Non da oggi esiste una questione salariale esplosa in questi ultimi anni per non essere stata affrontata con determinazione insieme alla lotta all’evasione fiscale e al lavoro nero. Su queste piaghe purulenti sono state costruite fortune politiche e blocchi di potere dominanti anche trasversali.

Non c’è stata crisi economica-finanziaria, ultimamente pandemica, che non è stata pagata e che continua ad essere pagata dal mondo del lavoro, dalle donne espulse dai processi produttivi e i giovani in cerca di un lavoro.

Il carico sempre sulle stesse spalle con il richiamo alla moderazione salariale e alla responsabilità per non mandare il Paese alla bancarotta. C’è che si faceva carico, e si fa ancora carico, dell’interesse generale del Paese e chi invece continua ad evadere e praticare il lavoro mal pagato e non dichiarato.

lavoro nero

Uno sfruttamento bestiale condito da truffe di ogni genere come il bonus edilizio ed altri ristori verso il mondo delle imprese. Con una criminalità organizzata sempre più capace nello sfruttare ogni possibilità di arricchimento senza andare per il sottile. Anche sul reddito di cittadinanza ci ha messo le mani con i suoi adepti e patronati compiacenti.
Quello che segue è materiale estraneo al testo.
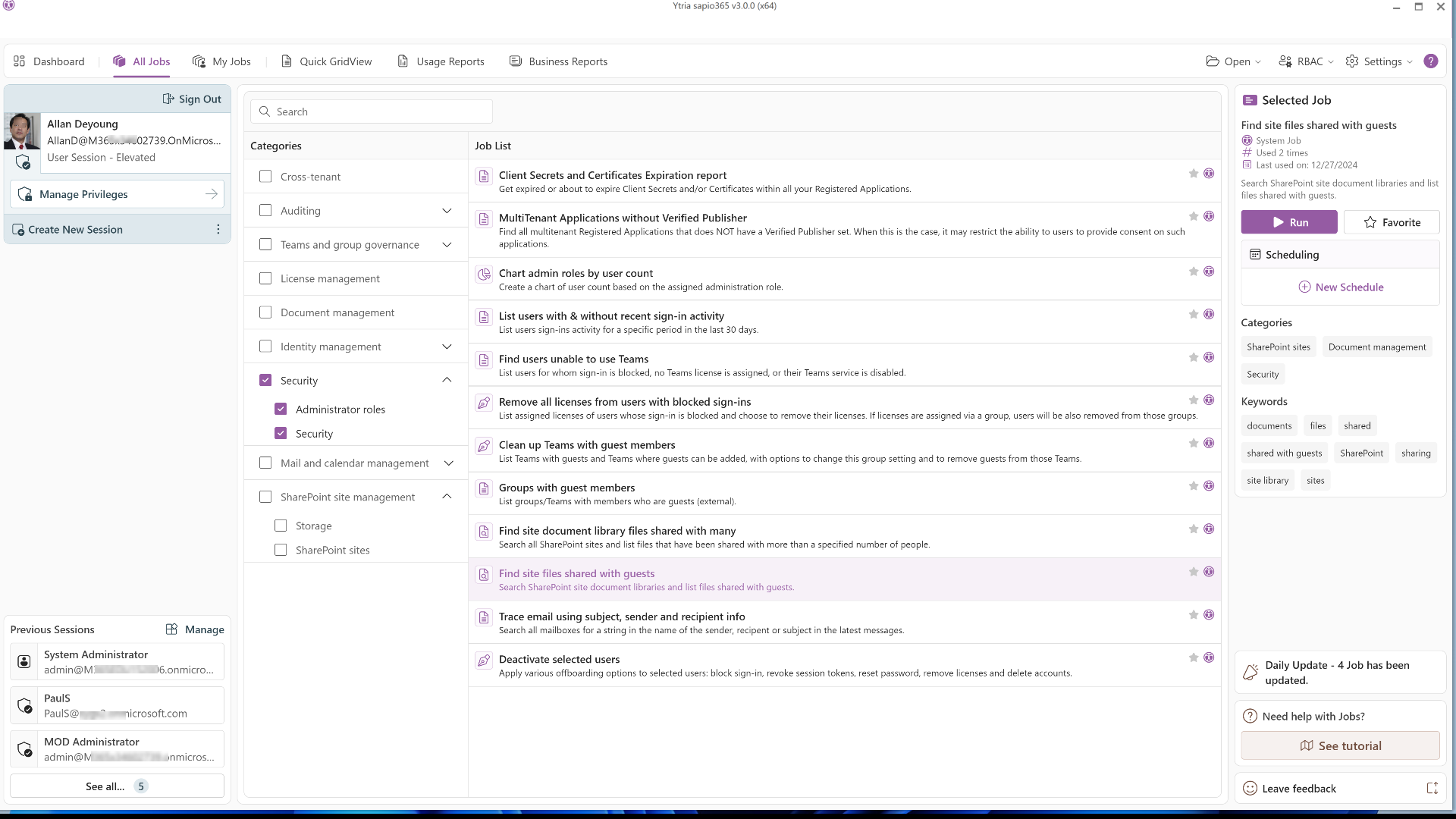Click the Sign Out icon
Screen dimensions: 1456x819
(168, 99)
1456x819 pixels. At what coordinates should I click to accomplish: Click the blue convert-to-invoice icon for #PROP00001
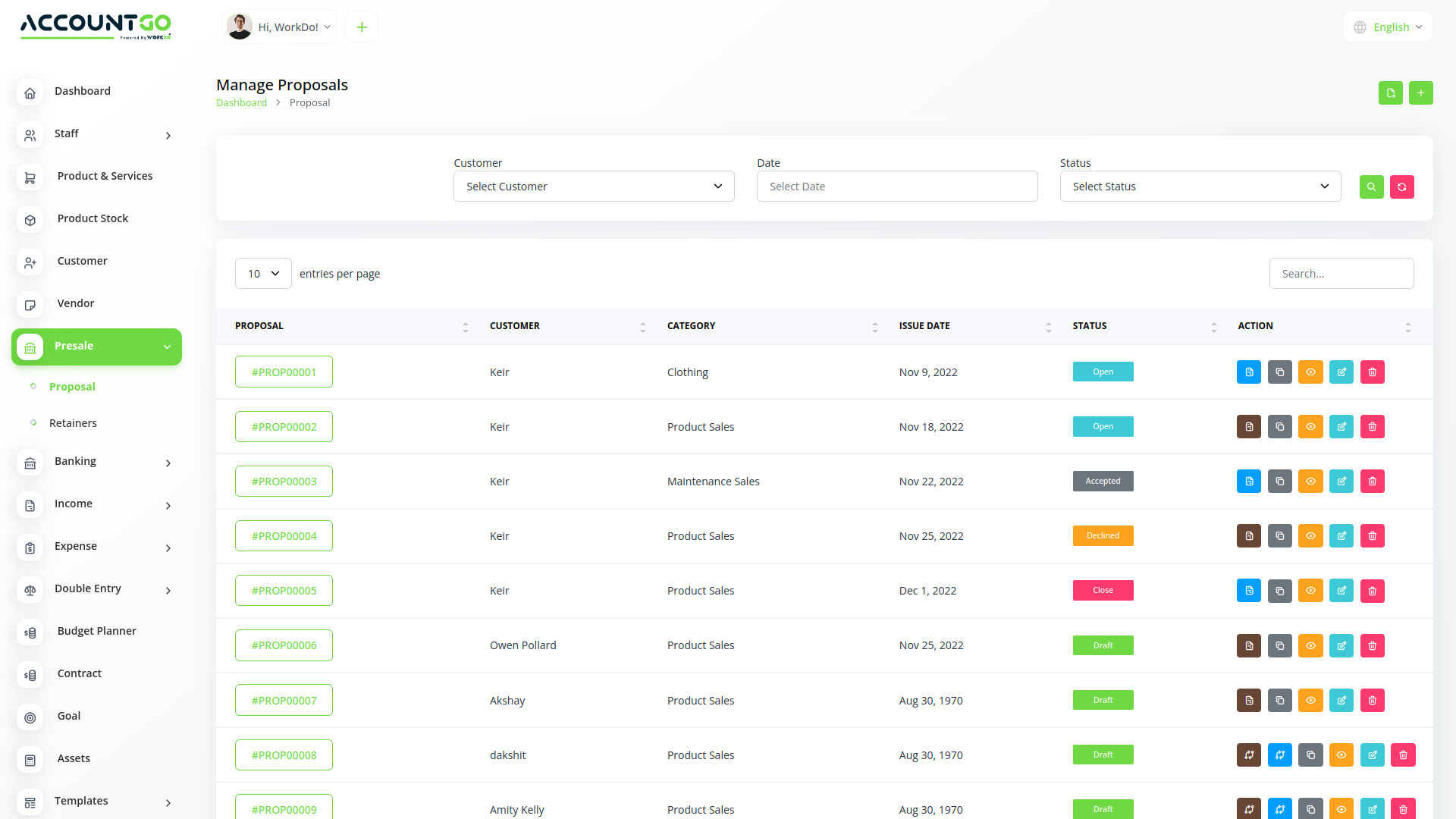[x=1248, y=372]
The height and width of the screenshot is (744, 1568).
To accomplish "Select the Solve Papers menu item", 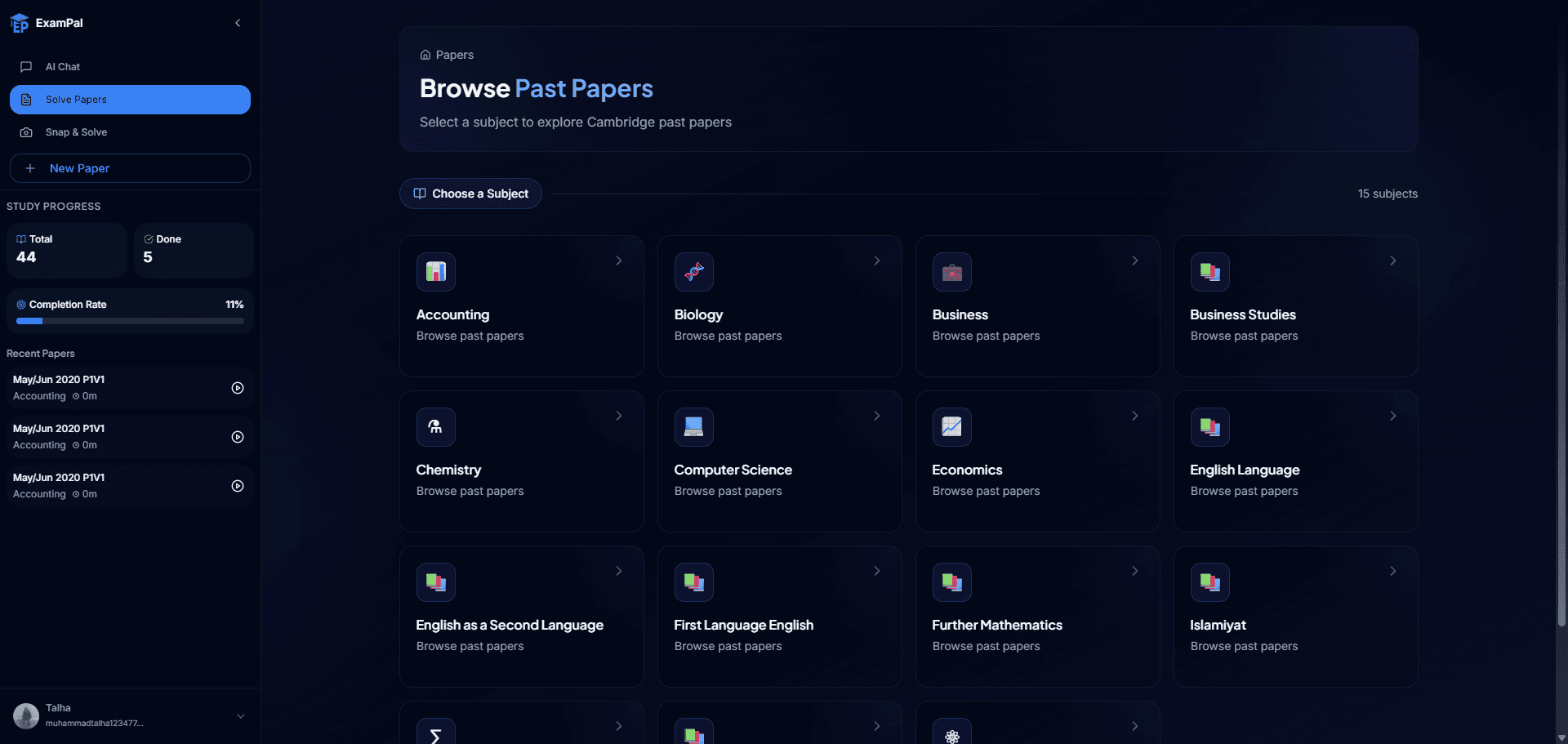I will coord(76,99).
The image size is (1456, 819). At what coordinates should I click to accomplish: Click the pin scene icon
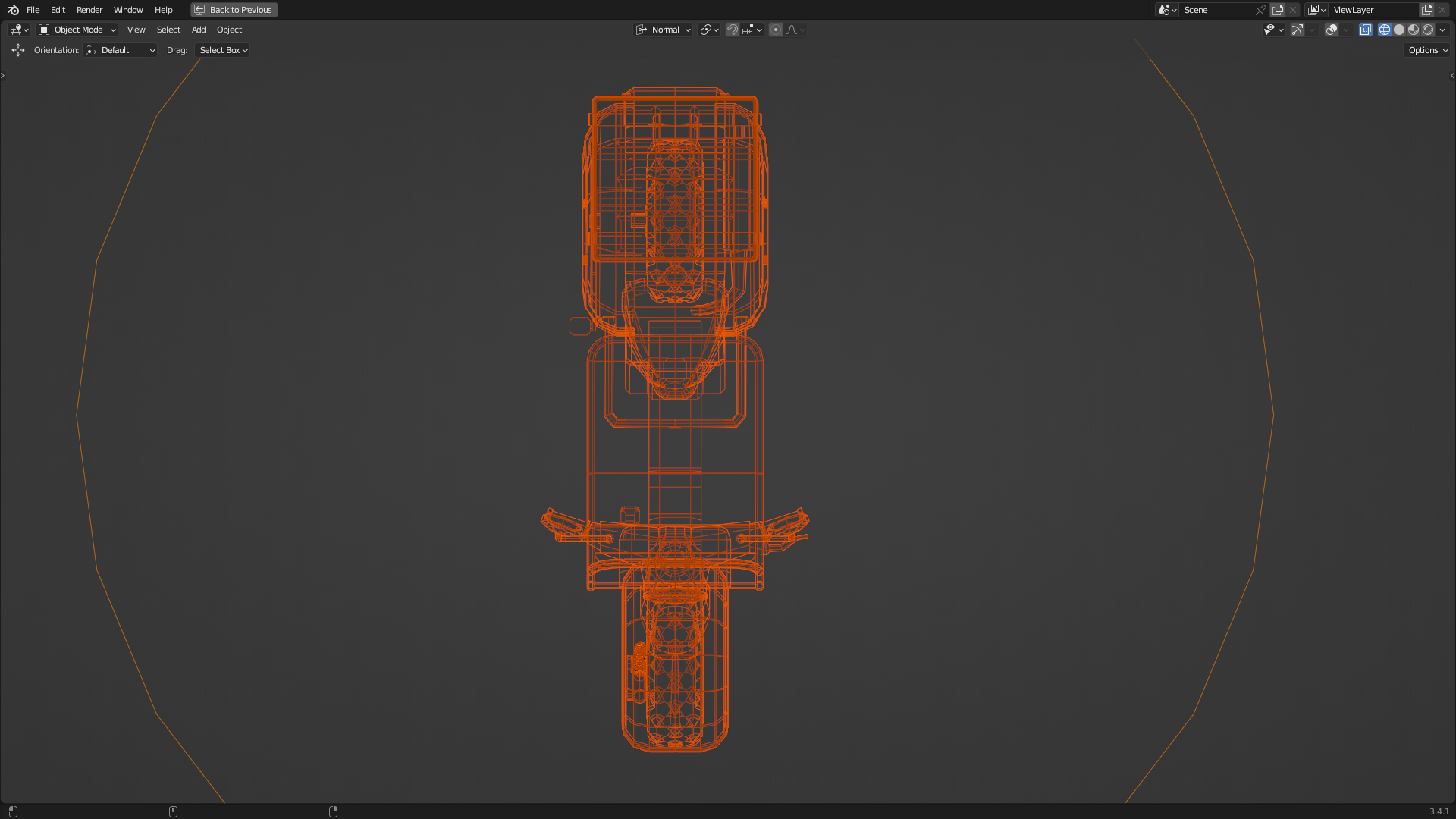tap(1261, 10)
Il risultato dell’insieme di tutte queste vicende è che il mondo del lavoro si è impoverito. Non solo: si perde e manca anche il lavoro. Soprattutto i giovani sono costretti ad andare via per trovare un’occupazione ed anche migliori opportunità lavorative e salariali. Non sono solo i giovani meridionali a scappare, pure quelli di molte città del Nord.

lavoro in nero

Nel 2020 sono partiti dall’Italia circa 31 mila laureati su 120 mila emigrati. La Lombardia su 31 mila laureati ne ha visti partire oltre 6 mila e il Veneto oltre 3 mila. Un fenomeno che riguarda tutte le regioni e che necessita di politiche mirate. Che bisogna fermare la fuga dei nostri giovani, parole della ministra Messa ieri a Catania nell’ apertura dell’anno Accademico, non è sufficiente senza politiche di forte impatto formativo e lavorativo. Le nostre Università devono aprirsi ai giovani nello studio, nella ricerca e nella possibilità se meritino d’intraprendere l’attività universitaria perché c’è bisogno di aria fresca. Questo anche per contribuire alla costruzione di una nuova classe dirigente e per trattenerli. Un passo importante anche per il rinnovamento del Mezzogiorno che non potrà avvenire senza l’intelligenza e la passione delle nuove generazioni.

Convinciamoci che siamo un Paese di vecchi: che abbiamo bisogno dei nostri giovani ed anche di chi viene da lontano attraverso il mare per andare avanti mettendo da parte le ipocrisie italiche di brava gente sull’immigrazione.